Чанг и Энг уходят в yesterday, где поёт Дарига Назарбаева

Компактное эссе

1

Не помню, где мы припарковались, но точно не на Pennsylvania Avenue, не у парадного входа в Блэр Хаус. Скорее всего, наш вэн запустили с тыльной стороны – там был небольшой плац. Предупредили: из автобуса ни ногой. Ждите…

Блэр Хаус — гостевая резиденция президента США. С виду здание невзрачное, однако туда не всякого принца крови пустят. Пафосное место. Что-то вроде Георгиевского зала Кремля. Только вместо державной святости смесь круто позолоченной роскоши с краснодеревным уютом колониального китча.

Дарига Назарбаева однажды пела в Блэр-Хаусе, кажется, при Клинтоне. Он давал приём. Обмирая, она поднималась по ступенькам на сцену и вдруг, оступившись, рухнула на колено. Зал сочувственно ахнул. Через мгновенье она была у микрофона. Что-то из «Битлз», вроде бы, «Yesterday». Зал встретил первые звуки рукоплесканиями, но они скоро сменились встревоженным гулом: по ноге певицы ползла темно-алая змейка. В ступеньке торчал гвоздь, он пропорол ногу чуть ниже колена. Она допела и ушла под овации, роняя на сцену капли крови густой. Боль почувствовала, когда спустилась в зал.

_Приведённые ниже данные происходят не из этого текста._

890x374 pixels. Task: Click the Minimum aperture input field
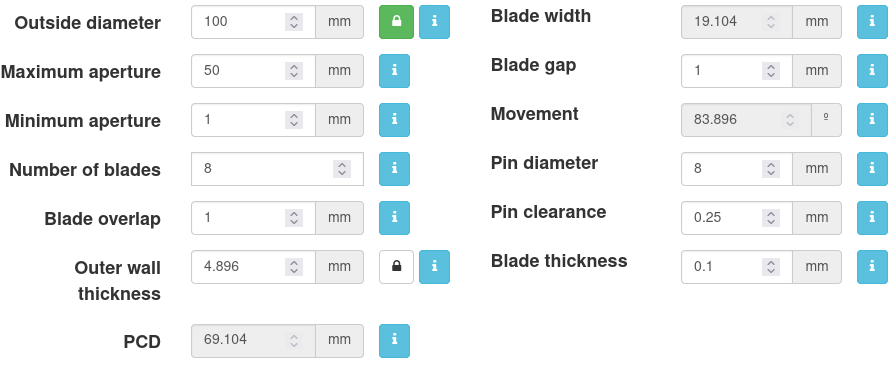coord(254,120)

Но это до меня, я не очевидец.

В этот раз приём давал Эл Гор.

И вот торчим мы в этом вэне, ждём. И какой-то камермэн казахского телевидения вдруг затосковал – курить хочет, сил нет. Водила говорит – impossible, Райка! И лыбится. А дверь открыта. Камермэн махнул рукой, вывалился вперёд кормой и жадно запалил свой красный «Соверен». А у входа в здание стоит мент, то есть коп, то есть жирный, как кольчатый червь, америкэн бой. И он орёт камермэну: иди взад! Go back! Тот лучезарно ухмыляется и показывает копу дымящийся чинарик. Мол, братан, затянусь, пару раз, уши пухнут! Коп кладёт ладонь на кобуру шмалера, а левым указательным пальцем тычет в камермэна. I said go back! И добавляет, как в кино: Fucking! Я говорю курильщику, брателло, не нарывайся. А он – да ладно. И сосёт окурок, как перед расстрелом. И тут коп срывается с места, бежит к нам, тряся грудями, на ходу достаёт волыну, упирает пистолетную рукоятку в подставленную ладонь и визжит, как баба на пожаре: I will shoot you! Go back!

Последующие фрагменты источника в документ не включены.